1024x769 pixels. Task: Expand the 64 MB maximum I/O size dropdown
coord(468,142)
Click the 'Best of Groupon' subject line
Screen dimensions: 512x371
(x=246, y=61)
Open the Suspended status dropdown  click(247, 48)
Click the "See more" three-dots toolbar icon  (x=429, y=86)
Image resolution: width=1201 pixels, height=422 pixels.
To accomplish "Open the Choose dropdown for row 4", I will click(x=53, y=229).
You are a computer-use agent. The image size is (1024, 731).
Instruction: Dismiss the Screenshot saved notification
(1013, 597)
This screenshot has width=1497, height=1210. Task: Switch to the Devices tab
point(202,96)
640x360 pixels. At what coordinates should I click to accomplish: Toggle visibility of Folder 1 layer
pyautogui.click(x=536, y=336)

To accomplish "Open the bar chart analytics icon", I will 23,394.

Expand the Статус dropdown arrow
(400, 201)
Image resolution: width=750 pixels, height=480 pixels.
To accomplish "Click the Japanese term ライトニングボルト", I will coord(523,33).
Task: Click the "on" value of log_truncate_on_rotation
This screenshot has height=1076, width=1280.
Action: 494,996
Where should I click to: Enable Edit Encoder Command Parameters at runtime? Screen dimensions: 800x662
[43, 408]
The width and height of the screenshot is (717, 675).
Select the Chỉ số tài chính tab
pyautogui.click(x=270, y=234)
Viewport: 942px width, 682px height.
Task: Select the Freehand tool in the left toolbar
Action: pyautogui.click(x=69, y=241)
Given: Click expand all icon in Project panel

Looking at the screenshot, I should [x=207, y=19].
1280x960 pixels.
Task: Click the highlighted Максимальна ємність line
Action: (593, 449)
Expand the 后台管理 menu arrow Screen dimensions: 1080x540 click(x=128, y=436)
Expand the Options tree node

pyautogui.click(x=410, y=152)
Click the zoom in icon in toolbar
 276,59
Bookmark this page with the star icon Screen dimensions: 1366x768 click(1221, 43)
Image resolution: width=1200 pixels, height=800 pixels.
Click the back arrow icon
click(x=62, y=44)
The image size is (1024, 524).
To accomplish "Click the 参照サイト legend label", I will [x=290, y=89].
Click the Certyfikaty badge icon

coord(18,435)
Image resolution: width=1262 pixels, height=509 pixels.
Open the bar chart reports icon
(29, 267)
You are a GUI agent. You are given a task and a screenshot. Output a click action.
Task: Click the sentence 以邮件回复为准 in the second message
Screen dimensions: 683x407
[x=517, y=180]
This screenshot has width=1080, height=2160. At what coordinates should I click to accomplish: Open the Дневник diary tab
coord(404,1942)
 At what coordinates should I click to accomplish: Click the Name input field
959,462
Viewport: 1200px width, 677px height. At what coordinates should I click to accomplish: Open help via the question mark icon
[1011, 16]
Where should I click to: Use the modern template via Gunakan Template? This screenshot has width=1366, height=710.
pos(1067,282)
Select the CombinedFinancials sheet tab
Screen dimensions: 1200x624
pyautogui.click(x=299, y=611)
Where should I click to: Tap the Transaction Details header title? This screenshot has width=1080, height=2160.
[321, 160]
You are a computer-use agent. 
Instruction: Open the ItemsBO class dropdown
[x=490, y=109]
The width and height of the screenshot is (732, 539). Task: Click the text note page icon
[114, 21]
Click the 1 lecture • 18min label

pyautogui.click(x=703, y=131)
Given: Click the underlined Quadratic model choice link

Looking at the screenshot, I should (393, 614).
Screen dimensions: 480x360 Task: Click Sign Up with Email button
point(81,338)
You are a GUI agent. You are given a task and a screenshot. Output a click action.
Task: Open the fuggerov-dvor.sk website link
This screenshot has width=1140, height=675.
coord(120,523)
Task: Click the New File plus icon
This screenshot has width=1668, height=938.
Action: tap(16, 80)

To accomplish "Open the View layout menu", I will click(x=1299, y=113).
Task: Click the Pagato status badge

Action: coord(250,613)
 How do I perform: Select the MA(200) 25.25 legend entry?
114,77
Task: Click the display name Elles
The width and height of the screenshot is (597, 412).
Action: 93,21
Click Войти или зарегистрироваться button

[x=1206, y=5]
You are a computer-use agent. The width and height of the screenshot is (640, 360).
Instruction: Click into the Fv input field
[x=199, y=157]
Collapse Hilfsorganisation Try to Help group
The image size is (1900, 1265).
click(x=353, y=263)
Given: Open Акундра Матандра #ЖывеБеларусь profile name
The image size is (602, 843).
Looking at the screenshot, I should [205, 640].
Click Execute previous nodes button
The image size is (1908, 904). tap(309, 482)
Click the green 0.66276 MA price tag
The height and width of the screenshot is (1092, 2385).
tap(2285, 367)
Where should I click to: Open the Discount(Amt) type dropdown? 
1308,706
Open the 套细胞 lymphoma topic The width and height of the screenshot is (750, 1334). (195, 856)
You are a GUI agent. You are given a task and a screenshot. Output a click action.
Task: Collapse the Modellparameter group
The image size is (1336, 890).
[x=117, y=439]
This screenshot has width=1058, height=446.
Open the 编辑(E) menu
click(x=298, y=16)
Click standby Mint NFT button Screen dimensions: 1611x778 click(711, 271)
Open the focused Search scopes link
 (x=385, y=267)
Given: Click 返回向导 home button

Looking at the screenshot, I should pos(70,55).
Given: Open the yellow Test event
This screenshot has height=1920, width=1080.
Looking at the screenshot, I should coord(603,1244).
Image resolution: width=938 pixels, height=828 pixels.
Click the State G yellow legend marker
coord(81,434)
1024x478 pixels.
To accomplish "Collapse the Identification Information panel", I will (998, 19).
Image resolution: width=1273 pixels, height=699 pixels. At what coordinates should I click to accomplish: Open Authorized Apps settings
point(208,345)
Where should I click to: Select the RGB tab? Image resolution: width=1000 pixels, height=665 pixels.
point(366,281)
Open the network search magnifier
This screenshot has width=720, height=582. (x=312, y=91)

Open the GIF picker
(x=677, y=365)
◆ ◆ ◆ ◆ ◆
» **WHAT IS REQUIRED**
Write out, exactly and with nothing else, the lines of the listing above from its first line through the line with "Open the Suspended".

» **ANSWER TO THIS TASK**
1024x769 pixels. Task: Expand the 64 MB maximum I/O size dropdown
coord(468,142)
Click the 'Best of Groupon' subject line
Screen dimensions: 512x371
(x=246, y=61)
Open the Suspended status dropdown  click(247, 48)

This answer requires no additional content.